Verschuldigdheid van loon
Vast staat dat werknemer zich tussen 5 en 18 maart 2019 ziek heeft gemeld in verband met medische klachten. Het niet werken komt, gelet op de ziekmelding, voor rekening en risico van werkgever. Werkgever is achteraf weliswaar van mening dat werknemer in die periode niet ziek was, maar het had op zijn weg gelegen om werknemer te laten onderzoeken door een bedrijfsarts, hetgeen niet is gebeurd.

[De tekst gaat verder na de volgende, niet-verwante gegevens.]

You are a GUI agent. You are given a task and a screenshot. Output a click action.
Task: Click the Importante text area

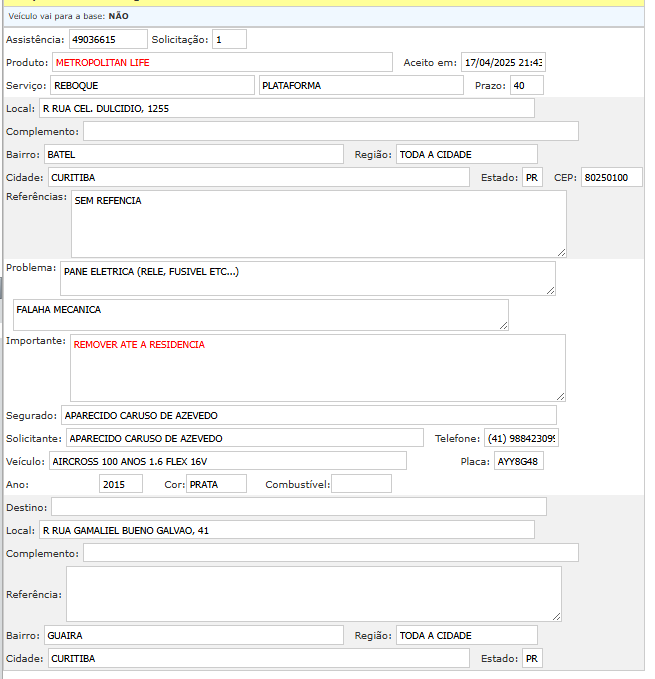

Op 18 maart 2019 heeft een gesprek plaatsgevonden tussen werkgever en werknemer waarbij werknemer heeft aangegeven te willen nadenken over een aangeboden vaststellingsovereenkomst. Op 21 maart 2019 heeft werknemer laten weten de vaststellingsovereenkomst niet te ondertekenen, waarna werkgever hem heeft opgeroepen om op 25 maart 2019 op het werk te verschijnen. Op 25 maart 2019 heeft werknemer zich opnieuw ziek gemeld. Daarna heeft een gesprek plaatsgevonden met de arbodienst, die een time-out van vijf dagen voorstelde. De periode tussen 18 maart en 1 april 2019 komt, gelet op het feit dat werkgever vrij plotseling met een initiatief tot beëindiging van de arbeidsovereenkomst is gekomen en geen bezwaar heeft gemaakt tegen de bedenktijd die werknemer wenste te nemen, voor rekening en risico van werkgever. Na 1 april 2019 heeft werknemer geen gehoor gegeven aan oproepen van de werkgever tot werkhervatting. Ook heeft hij zich niet beschikbaar houden om arbeid te verrichten. Hij heeft zich enkel bij herhaling zonder toelichting op het standpunt gesteld dat hij arbeidsongeschikt was en daarom niet kon werken. Vast staat echter dat van arbeidsongeschiktheid geen sprake was. Werknemer kan dan ook geen aanspraak maken op loon vanaf april 2019, in ieder geval zolang hij zich niet beschikbaar houdt om arbeid te verrichten.